• [Task input]

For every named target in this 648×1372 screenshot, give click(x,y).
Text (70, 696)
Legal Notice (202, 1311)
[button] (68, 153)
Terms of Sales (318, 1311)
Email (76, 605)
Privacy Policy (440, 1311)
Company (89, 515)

• [Goal of the exercise] Switch "Company" to "Organization" in the entries from the line with "Legal Notice (202, 1311)" up to and including the last line of the entries. Return only those lines, with nothing else changed.

• [Written response]
Legal Notice (202, 1311)
[button] (68, 153)
Terms of Sales (318, 1311)
Email (76, 605)
Privacy Policy (440, 1311)
Organization (89, 515)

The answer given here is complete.